● Task brief:
Change every "toolbar" to "tool bar" in the lines below and leave everything else as it is.

— start of Listed records —

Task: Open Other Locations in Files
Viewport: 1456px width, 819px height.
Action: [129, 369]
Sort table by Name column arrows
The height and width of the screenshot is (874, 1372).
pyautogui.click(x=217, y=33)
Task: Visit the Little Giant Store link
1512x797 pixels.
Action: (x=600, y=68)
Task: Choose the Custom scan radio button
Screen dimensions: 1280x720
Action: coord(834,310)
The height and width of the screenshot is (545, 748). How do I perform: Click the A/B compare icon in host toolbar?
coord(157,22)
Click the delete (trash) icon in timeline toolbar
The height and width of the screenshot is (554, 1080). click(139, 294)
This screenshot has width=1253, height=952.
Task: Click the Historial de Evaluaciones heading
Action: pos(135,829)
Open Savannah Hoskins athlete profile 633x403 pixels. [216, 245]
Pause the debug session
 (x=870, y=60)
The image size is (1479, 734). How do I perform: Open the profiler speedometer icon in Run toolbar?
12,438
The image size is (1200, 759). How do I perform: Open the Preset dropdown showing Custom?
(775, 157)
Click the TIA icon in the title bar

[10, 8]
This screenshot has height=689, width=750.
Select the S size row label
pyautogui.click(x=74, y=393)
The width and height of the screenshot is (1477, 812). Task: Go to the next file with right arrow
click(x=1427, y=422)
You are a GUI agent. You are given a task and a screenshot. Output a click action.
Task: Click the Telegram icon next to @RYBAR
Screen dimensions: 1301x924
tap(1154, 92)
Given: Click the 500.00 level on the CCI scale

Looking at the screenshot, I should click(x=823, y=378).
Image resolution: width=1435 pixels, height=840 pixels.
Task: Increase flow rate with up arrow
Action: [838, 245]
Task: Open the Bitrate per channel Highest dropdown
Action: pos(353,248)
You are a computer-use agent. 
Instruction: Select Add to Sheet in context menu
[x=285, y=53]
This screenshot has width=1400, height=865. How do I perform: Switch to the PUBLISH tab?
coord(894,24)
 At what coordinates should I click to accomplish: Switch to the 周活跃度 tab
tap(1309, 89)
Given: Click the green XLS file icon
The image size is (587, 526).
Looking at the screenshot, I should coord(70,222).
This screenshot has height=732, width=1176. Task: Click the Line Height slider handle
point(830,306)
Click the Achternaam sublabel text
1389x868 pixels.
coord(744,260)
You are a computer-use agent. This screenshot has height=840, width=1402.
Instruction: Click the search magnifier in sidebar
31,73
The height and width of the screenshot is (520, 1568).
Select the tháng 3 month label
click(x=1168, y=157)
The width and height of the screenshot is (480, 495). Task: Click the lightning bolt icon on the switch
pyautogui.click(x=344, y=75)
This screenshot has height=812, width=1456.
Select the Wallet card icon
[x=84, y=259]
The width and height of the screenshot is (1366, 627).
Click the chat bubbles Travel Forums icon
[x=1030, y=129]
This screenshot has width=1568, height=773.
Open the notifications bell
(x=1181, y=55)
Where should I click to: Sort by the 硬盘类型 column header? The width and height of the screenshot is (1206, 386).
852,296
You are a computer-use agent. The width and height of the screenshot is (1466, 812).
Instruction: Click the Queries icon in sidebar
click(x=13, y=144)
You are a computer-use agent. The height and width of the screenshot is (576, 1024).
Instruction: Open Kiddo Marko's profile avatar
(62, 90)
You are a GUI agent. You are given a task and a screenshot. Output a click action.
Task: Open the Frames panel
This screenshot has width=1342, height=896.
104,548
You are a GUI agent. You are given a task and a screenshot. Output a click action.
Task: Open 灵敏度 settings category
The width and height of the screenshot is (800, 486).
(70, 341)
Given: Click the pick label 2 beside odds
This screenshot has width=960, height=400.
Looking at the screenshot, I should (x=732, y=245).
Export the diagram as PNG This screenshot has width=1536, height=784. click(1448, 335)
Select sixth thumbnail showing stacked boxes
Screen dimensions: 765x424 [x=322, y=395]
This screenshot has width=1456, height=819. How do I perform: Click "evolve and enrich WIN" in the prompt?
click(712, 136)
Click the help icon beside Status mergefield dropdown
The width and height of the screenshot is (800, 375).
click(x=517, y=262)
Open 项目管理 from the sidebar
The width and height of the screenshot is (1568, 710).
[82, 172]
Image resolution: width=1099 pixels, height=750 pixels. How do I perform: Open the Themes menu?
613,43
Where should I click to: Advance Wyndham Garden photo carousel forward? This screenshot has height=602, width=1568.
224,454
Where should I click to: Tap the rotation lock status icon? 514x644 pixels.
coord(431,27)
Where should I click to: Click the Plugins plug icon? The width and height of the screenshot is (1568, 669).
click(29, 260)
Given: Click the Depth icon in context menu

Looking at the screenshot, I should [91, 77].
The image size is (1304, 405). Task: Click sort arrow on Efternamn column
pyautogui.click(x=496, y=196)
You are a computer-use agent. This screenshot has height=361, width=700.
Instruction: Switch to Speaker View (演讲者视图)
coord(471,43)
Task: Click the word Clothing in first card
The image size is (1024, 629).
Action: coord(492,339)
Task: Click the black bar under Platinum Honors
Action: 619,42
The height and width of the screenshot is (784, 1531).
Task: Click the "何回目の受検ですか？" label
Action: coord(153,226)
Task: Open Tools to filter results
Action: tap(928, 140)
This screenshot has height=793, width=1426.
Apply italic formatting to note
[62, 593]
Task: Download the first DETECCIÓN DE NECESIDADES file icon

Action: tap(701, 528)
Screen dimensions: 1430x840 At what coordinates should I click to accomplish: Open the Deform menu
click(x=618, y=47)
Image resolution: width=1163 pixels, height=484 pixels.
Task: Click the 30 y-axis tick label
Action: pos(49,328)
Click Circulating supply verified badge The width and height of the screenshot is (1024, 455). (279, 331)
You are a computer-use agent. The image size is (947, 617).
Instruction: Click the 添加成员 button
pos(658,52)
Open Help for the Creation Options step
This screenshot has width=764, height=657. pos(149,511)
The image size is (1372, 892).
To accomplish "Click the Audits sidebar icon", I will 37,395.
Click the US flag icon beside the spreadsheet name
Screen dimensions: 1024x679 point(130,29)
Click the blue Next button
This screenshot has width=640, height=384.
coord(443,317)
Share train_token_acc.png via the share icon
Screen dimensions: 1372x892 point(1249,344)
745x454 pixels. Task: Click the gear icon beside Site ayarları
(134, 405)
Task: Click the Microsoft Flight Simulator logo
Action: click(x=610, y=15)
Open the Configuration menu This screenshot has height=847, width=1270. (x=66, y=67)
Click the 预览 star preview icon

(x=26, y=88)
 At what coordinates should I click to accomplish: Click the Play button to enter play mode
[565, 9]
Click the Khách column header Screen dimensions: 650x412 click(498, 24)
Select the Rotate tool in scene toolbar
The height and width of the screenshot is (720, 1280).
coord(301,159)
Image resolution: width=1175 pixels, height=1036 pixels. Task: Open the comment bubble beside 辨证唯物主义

— end of Listed records —

● Result:
Task: Open Other Locations in Files
Viewport: 1456px width, 819px height.
Action: [129, 369]
Sort table by Name column arrows
The height and width of the screenshot is (874, 1372).
pyautogui.click(x=217, y=33)
Task: Visit the Little Giant Store link
1512x797 pixels.
Action: (x=600, y=68)
Task: Choose the Custom scan radio button
Screen dimensions: 1280x720
Action: coord(834,310)
The height and width of the screenshot is (545, 748). How do I perform: Click the A/B compare icon in host tool bar?
coord(157,22)
Click the delete (trash) icon in timeline tool bar
The height and width of the screenshot is (554, 1080). click(139, 294)
This screenshot has width=1253, height=952.
Task: Click the Historial de Evaluaciones heading
Action: pos(135,829)
Open Savannah Hoskins athlete profile 633x403 pixels. [216, 245]
Pause the debug session
 (x=870, y=60)
The image size is (1479, 734). How do I perform: Open the profiler speedometer icon in Run tool bar?
12,438
The image size is (1200, 759). How do I perform: Open the Preset dropdown showing Custom?
(775, 157)
Click the TIA icon in the title bar

[10, 8]
This screenshot has height=689, width=750.
Select the S size row label
pyautogui.click(x=74, y=393)
The width and height of the screenshot is (1477, 812). Task: Go to the next file with right arrow
click(x=1427, y=422)
You are a GUI agent. You are given a task and a screenshot. Output a click action.
Task: Click the Telegram icon next to @RYBAR
Screen dimensions: 1301x924
tap(1154, 92)
Given: Click the 500.00 level on the CCI scale

Looking at the screenshot, I should click(x=823, y=378).
Image resolution: width=1435 pixels, height=840 pixels.
Task: Increase flow rate with up arrow
Action: [838, 245]
Task: Open the Bitrate per channel Highest dropdown
Action: pos(353,248)
You are a computer-use agent. 
Instruction: Select Add to Sheet in context menu
[x=285, y=53]
This screenshot has width=1400, height=865. How do I perform: Switch to the PUBLISH tab?
coord(894,24)
 At what coordinates should I click to accomplish: Switch to the 周活跃度 tab
tap(1309, 89)
Given: Click the green XLS file icon
The image size is (587, 526).
Looking at the screenshot, I should coord(70,222).
This screenshot has height=732, width=1176. Task: Click the Line Height slider handle
point(830,306)
Click the Achternaam sublabel text
1389x868 pixels.
coord(744,260)
You are a computer-use agent. This screenshot has height=840, width=1402.
Instruction: Click the search magnifier in sidebar
31,73
The height and width of the screenshot is (520, 1568).
Select the tháng 3 month label
click(x=1168, y=157)
The width and height of the screenshot is (480, 495). Task: Click the lightning bolt icon on the switch
pyautogui.click(x=344, y=75)
This screenshot has height=812, width=1456.
Select the Wallet card icon
[x=84, y=259]
The width and height of the screenshot is (1366, 627).
Click the chat bubbles Travel Forums icon
[x=1030, y=129]
This screenshot has width=1568, height=773.
Open the notifications bell
(x=1181, y=55)
Where should I click to: Sort by the 硬盘类型 column header? The width and height of the screenshot is (1206, 386).
852,296
You are a computer-use agent. The width and height of the screenshot is (1466, 812).
Instruction: Click the Queries icon in sidebar
click(x=13, y=144)
You are a computer-use agent. The height and width of the screenshot is (576, 1024).
Instruction: Open Kiddo Marko's profile avatar
(62, 90)
You are a GUI agent. You are given a task and a screenshot. Output a click action.
Task: Open the Frames panel
This screenshot has width=1342, height=896.
104,548
You are a GUI agent. You are given a task and a screenshot. Output a click action.
Task: Open 灵敏度 settings category
The width and height of the screenshot is (800, 486).
(70, 341)
Given: Click the pick label 2 beside odds
This screenshot has width=960, height=400.
Looking at the screenshot, I should (x=732, y=245).
Export the diagram as PNG This screenshot has width=1536, height=784. click(1448, 335)
Select sixth thumbnail showing stacked boxes
Screen dimensions: 765x424 [x=322, y=395]
This screenshot has width=1456, height=819. How do I perform: Click "evolve and enrich WIN" in the prompt?
click(712, 136)
Click the help icon beside Status mergefield dropdown
The width and height of the screenshot is (800, 375).
click(x=517, y=262)
Open 项目管理 from the sidebar
The width and height of the screenshot is (1568, 710).
[82, 172]
Image resolution: width=1099 pixels, height=750 pixels. How do I perform: Open the Themes menu?
613,43
Where should I click to: Advance Wyndham Garden photo carousel forward? This screenshot has height=602, width=1568.
224,454
Where should I click to: Tap the rotation lock status icon? 514x644 pixels.
coord(431,27)
Where should I click to: Click the Plugins plug icon? The width and height of the screenshot is (1568, 669).
click(29, 260)
Given: Click the Depth icon in context menu

Looking at the screenshot, I should [91, 77].
The image size is (1304, 405). Task: Click sort arrow on Efternamn column
pyautogui.click(x=496, y=196)
You are a computer-use agent. This screenshot has height=361, width=700.
Instruction: Switch to Speaker View (演讲者视图)
coord(471,43)
Task: Click the word Clothing in first card
The image size is (1024, 629).
Action: coord(492,339)
Task: Click the black bar under Platinum Honors
Action: 619,42
The height and width of the screenshot is (784, 1531).
Task: Click the "何回目の受検ですか？" label
Action: coord(153,226)
Task: Open Tools to filter results
Action: tap(928, 140)
This screenshot has height=793, width=1426.
Apply italic formatting to note
[62, 593]
Task: Download the first DETECCIÓN DE NECESIDADES file icon

Action: tap(701, 528)
Screen dimensions: 1430x840 At what coordinates should I click to accomplish: Open the Deform menu
click(x=618, y=47)
Image resolution: width=1163 pixels, height=484 pixels.
Task: Click the 30 y-axis tick label
Action: pos(49,328)
Click Circulating supply verified badge The width and height of the screenshot is (1024, 455). (279, 331)
You are a computer-use agent. The image size is (947, 617).
Instruction: Click the 添加成员 button
pos(658,52)
Open Help for the Creation Options step
This screenshot has width=764, height=657. pos(149,511)
The image size is (1372, 892).
To accomplish "Click the Audits sidebar icon", I will 37,395.
Click the US flag icon beside the spreadsheet name
Screen dimensions: 1024x679 point(130,29)
Click the blue Next button
This screenshot has width=640, height=384.
coord(443,317)
Share train_token_acc.png via the share icon
Screen dimensions: 1372x892 point(1249,344)
745x454 pixels. Task: Click the gear icon beside Site ayarları
(134, 405)
Task: Click the Microsoft Flight Simulator logo
Action: click(x=610, y=15)
Open the Configuration menu This screenshot has height=847, width=1270. (x=66, y=67)
Click the 预览 star preview icon

(x=26, y=88)
 At what coordinates should I click to accomplish: Click the Play button to enter play mode
[565, 9]
Click the Khách column header Screen dimensions: 650x412 click(498, 24)
Select the Rotate tool in scene tool bar
The height and width of the screenshot is (720, 1280).
coord(301,159)
Image resolution: width=1175 pixels, height=1036 pixels. Task: Open the comment bubble beside 辨证唯物主义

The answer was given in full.